▸ Task objective: The answer should consist of all the records, written out word for word.

▸ Supplied data:
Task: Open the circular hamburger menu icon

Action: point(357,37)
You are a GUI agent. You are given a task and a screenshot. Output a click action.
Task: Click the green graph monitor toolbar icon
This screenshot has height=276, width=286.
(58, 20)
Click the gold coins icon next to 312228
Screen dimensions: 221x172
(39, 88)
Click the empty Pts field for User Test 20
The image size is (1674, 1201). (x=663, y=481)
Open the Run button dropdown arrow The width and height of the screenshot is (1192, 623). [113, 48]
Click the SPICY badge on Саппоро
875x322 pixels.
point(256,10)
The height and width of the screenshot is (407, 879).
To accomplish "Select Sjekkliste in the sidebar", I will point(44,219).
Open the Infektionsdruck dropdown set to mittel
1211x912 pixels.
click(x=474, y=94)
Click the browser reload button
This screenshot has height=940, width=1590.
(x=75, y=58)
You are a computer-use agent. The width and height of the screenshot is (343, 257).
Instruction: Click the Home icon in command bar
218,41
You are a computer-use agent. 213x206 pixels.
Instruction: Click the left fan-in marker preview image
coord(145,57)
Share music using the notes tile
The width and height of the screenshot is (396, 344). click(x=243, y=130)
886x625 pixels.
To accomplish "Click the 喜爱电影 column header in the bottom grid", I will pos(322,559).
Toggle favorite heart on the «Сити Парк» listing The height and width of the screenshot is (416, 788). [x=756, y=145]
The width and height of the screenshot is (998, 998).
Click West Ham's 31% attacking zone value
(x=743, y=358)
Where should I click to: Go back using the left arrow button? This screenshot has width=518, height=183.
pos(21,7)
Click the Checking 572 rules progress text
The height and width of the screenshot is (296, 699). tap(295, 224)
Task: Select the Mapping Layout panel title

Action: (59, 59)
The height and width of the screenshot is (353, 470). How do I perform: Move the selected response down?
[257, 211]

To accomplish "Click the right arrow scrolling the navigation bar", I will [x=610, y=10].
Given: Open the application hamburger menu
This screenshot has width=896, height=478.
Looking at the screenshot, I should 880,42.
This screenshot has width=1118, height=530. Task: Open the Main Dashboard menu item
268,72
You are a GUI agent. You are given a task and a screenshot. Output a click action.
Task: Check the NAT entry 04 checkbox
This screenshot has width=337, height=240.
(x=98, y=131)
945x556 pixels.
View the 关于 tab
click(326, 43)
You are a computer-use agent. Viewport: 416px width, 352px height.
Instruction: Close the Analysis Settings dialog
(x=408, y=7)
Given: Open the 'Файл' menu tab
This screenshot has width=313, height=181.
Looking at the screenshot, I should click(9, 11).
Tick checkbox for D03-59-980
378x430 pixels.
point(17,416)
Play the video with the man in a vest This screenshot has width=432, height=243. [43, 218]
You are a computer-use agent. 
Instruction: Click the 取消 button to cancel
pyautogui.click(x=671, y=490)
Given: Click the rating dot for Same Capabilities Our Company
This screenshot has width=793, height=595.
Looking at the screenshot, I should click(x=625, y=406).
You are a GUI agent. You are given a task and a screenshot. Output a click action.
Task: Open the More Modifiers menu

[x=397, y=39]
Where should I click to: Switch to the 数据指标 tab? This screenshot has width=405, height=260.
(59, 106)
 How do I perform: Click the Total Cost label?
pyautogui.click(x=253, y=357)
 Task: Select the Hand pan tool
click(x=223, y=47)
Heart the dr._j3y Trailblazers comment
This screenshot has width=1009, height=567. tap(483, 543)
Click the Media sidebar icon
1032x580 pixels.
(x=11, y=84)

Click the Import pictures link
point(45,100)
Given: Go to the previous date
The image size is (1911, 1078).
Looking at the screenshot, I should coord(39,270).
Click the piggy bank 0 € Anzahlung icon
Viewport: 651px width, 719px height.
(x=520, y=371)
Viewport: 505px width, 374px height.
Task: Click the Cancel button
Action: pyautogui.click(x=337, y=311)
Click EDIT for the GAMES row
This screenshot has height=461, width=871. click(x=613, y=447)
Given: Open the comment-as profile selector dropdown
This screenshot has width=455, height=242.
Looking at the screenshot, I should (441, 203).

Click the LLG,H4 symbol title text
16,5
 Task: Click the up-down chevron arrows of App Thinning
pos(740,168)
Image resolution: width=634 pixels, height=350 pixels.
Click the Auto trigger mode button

▸ Answer:
Task: Open the circular hamburger menu icon

Action: point(357,37)
You are a GUI agent. You are given a task and a screenshot. Output a click action.
Task: Click the green graph monitor toolbar icon
This screenshot has height=276, width=286.
(58, 20)
Click the gold coins icon next to 312228
Screen dimensions: 221x172
(39, 88)
Click the empty Pts field for User Test 20
The image size is (1674, 1201). (x=663, y=481)
Open the Run button dropdown arrow The width and height of the screenshot is (1192, 623). [113, 48]
Click the SPICY badge on Саппоро
875x322 pixels.
point(256,10)
The height and width of the screenshot is (407, 879).
To accomplish "Select Sjekkliste in the sidebar", I will point(44,219).
Open the Infektionsdruck dropdown set to mittel
1211x912 pixels.
click(x=474, y=94)
Click the browser reload button
This screenshot has height=940, width=1590.
(x=75, y=58)
You are a computer-use agent. The width and height of the screenshot is (343, 257).
Instruction: Click the Home icon in command bar
218,41
You are a computer-use agent. 213x206 pixels.
Instruction: Click the left fan-in marker preview image
coord(145,57)
Share music using the notes tile
The width and height of the screenshot is (396, 344). click(x=243, y=130)
886x625 pixels.
To accomplish "Click the 喜爱电影 column header in the bottom grid", I will pos(322,559).
Toggle favorite heart on the «Сити Парк» listing The height and width of the screenshot is (416, 788). [x=756, y=145]
The width and height of the screenshot is (998, 998).
Click West Ham's 31% attacking zone value
(x=743, y=358)
Where should I click to: Go back using the left arrow button? This screenshot has width=518, height=183.
pos(21,7)
Click the Checking 572 rules progress text
The height and width of the screenshot is (296, 699). tap(295, 224)
Task: Select the Mapping Layout panel title

Action: (59, 59)
The height and width of the screenshot is (353, 470). How do I perform: Move the selected response down?
[257, 211]

To accomplish "Click the right arrow scrolling the navigation bar", I will [x=610, y=10].
Given: Open the application hamburger menu
This screenshot has width=896, height=478.
Looking at the screenshot, I should 880,42.
This screenshot has width=1118, height=530. Task: Open the Main Dashboard menu item
268,72
You are a GUI agent. You are given a task and a screenshot. Output a click action.
Task: Check the NAT entry 04 checkbox
This screenshot has width=337, height=240.
(x=98, y=131)
945x556 pixels.
View the 关于 tab
click(326, 43)
You are a computer-use agent. Viewport: 416px width, 352px height.
Instruction: Close the Analysis Settings dialog
(x=408, y=7)
Given: Open the 'Файл' menu tab
This screenshot has width=313, height=181.
Looking at the screenshot, I should click(9, 11).
Tick checkbox for D03-59-980
378x430 pixels.
point(17,416)
Play the video with the man in a vest This screenshot has width=432, height=243. [43, 218]
You are a computer-use agent. 
Instruction: Click the 取消 button to cancel
pyautogui.click(x=671, y=490)
Given: Click the rating dot for Same Capabilities Our Company
This screenshot has width=793, height=595.
Looking at the screenshot, I should click(x=625, y=406).
You are a GUI agent. You are given a task and a screenshot. Output a click action.
Task: Open the More Modifiers menu

[x=397, y=39]
Where should I click to: Switch to the 数据指标 tab? This screenshot has width=405, height=260.
(59, 106)
 How do I perform: Click the Total Cost label?
pyautogui.click(x=253, y=357)
 Task: Select the Hand pan tool
click(x=223, y=47)
Heart the dr._j3y Trailblazers comment
This screenshot has width=1009, height=567. tap(483, 543)
Click the Media sidebar icon
1032x580 pixels.
(x=11, y=84)

Click the Import pictures link
point(45,100)
Given: Go to the previous date
The image size is (1911, 1078).
Looking at the screenshot, I should coord(39,270).
Click the piggy bank 0 € Anzahlung icon
Viewport: 651px width, 719px height.
(x=520, y=371)
Viewport: 505px width, 374px height.
Task: Click the Cancel button
Action: pyautogui.click(x=337, y=311)
Click EDIT for the GAMES row
This screenshot has height=461, width=871. click(x=613, y=447)
Given: Open the comment-as profile selector dropdown
This screenshot has width=455, height=242.
Looking at the screenshot, I should (441, 203).

Click the LLG,H4 symbol title text
16,5
 Task: Click the up-down chevron arrows of App Thinning
pos(740,168)
Image resolution: width=634 pixels, height=350 pixels.
Click the Auto trigger mode button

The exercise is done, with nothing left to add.